>> START

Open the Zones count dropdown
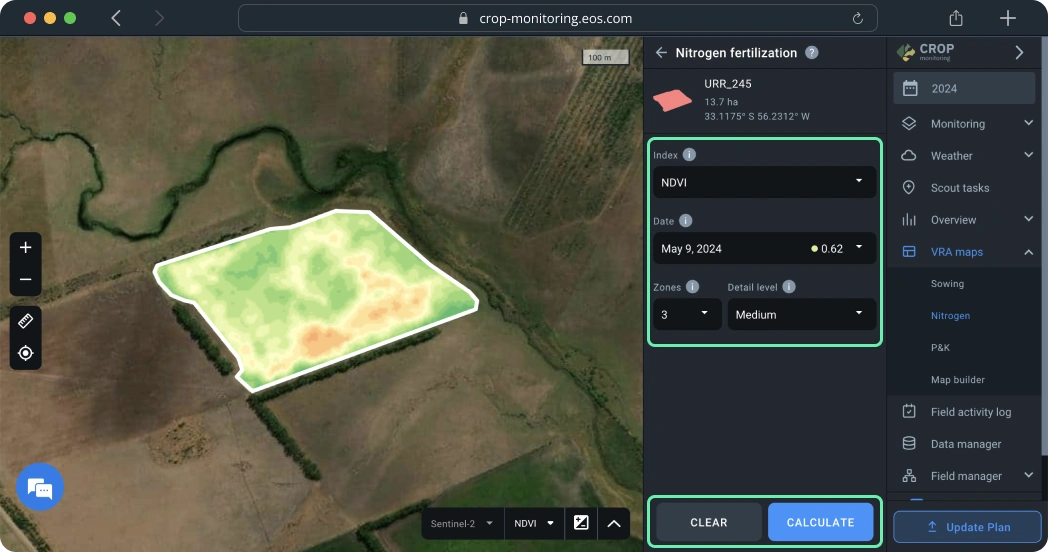click(x=687, y=314)
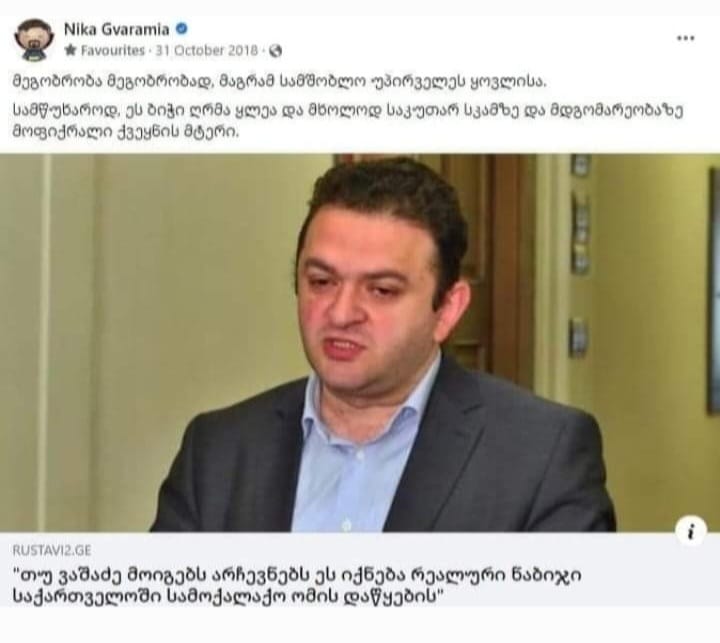Click the man's light blue shirt in photo

349,455
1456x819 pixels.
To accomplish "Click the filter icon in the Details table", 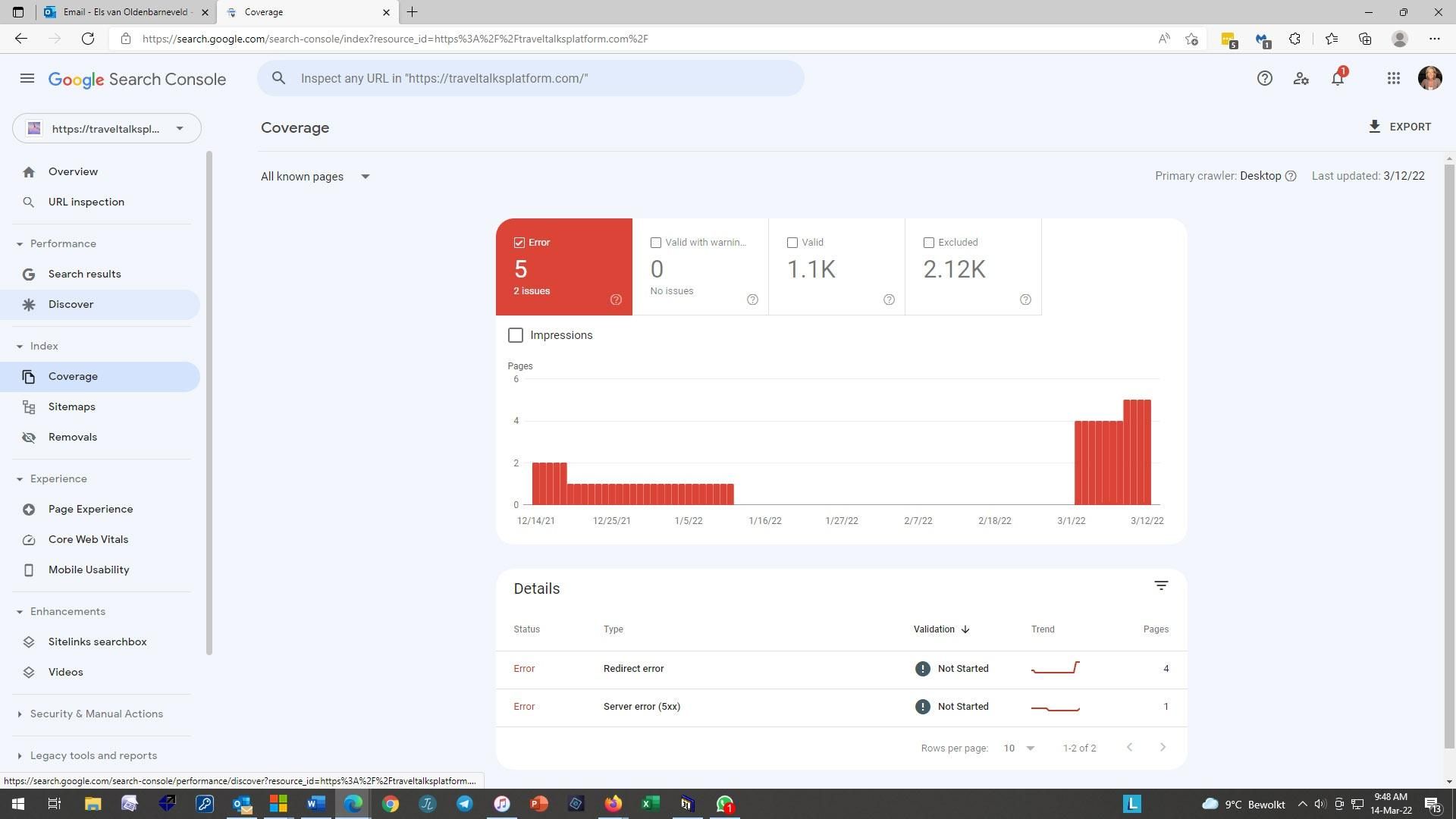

>> END

Stated exercise | Rewrite the lines above as a numbered list, skipping any blank line and leaving out the pictures.

Problem solution |
1. Open the Zones count dropdown
2. click(x=687, y=314)
3. Click the man's light blue shirt in photo
4. 349,455
5. 1456x819 pixels.
6. To accomplish "Click the filter icon in the Details table", 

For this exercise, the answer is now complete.